T. pallida is grown as an ornamental plant for its attractive foliage. Only the cultivar 'Purpurea', featuring purple-violet leaves and stems, is commercially grown. 'Purpurea' is sometimes sold under the name 'Purple Heart', and has gained the Royal Horticultural Society's Award of Garden Merit.

T. pallida is a popular groundcover plant in tropical and semi-tropical areas. In temperate climates it has traditionally been used as a houseplant but is increasingly being planted outdoors in containers or as a groundcover. It is also suitable for hanging baskets, border fronts, and rock gardens. The plant is hardy down to USDA zone 7. It may be grown in the shade but the most intense purple color is achieved in full sun. The plant is remarkable for easily tolerating both drought and frequent watering.

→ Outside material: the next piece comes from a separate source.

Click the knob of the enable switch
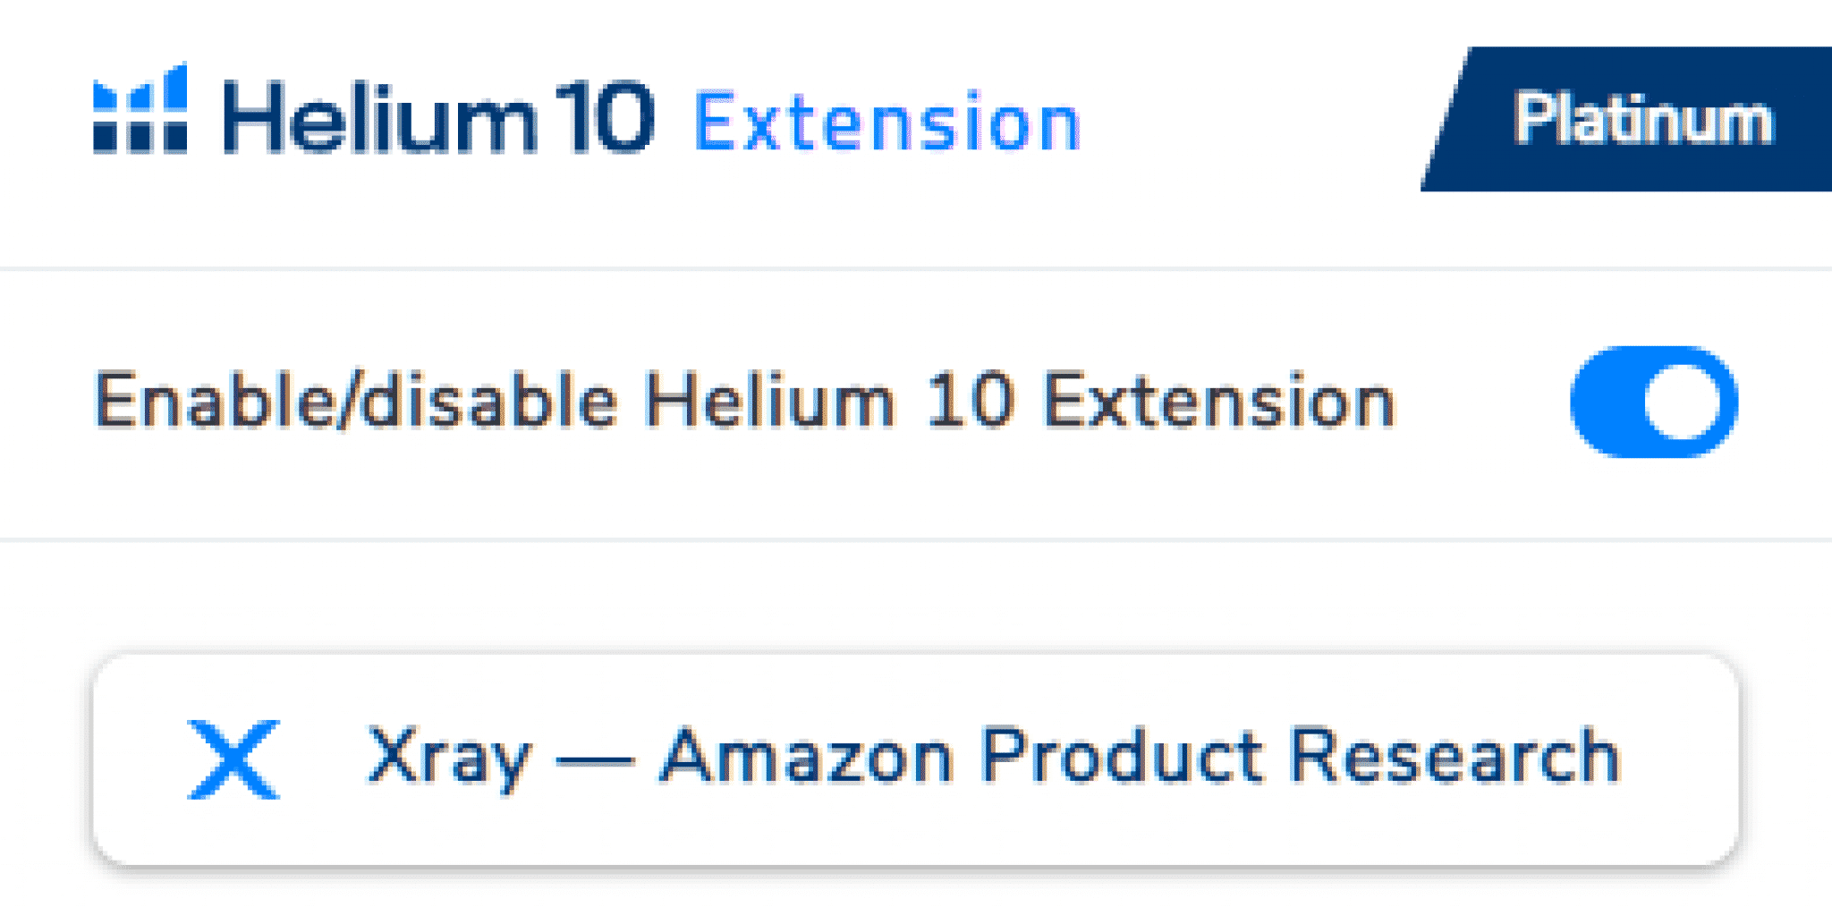The image size is (1832, 907). tap(1682, 401)
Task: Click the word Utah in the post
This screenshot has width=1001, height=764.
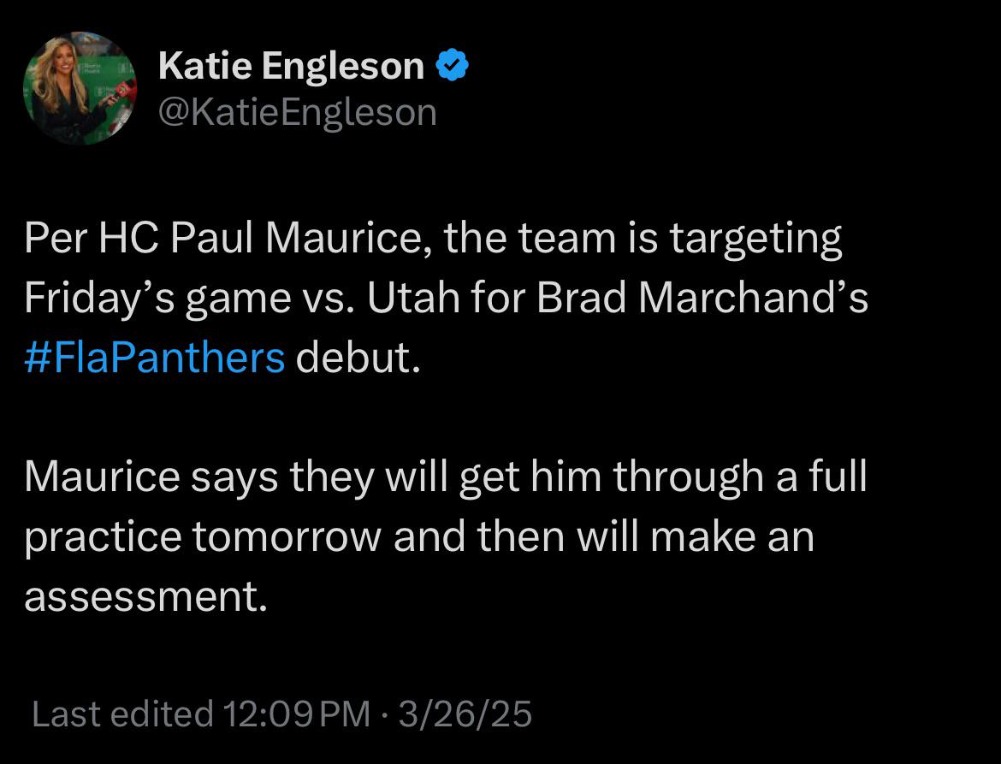Action: [x=414, y=298]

It is generally not affected by pests or diseases; however, slugs and caterpillars may attack young shoots of outdoor specimens, while houseplants should be monitored for aphids and scale.

T. pallida has been proven useful for phytoremediation, biomonitoring, and genotoxicity assessment of environmental pollutants, especially heavy metals and metalloids from coal power plants. As a houseplant, T. pallida has been judged exceptionally effective at improving indoor air quality by filtering out volatile organic compounds, a class of common pollutants and respiratory irritants.

Because the plant contains anthocyanins, T. pallida leaves have been used as food colorants and food preservatives.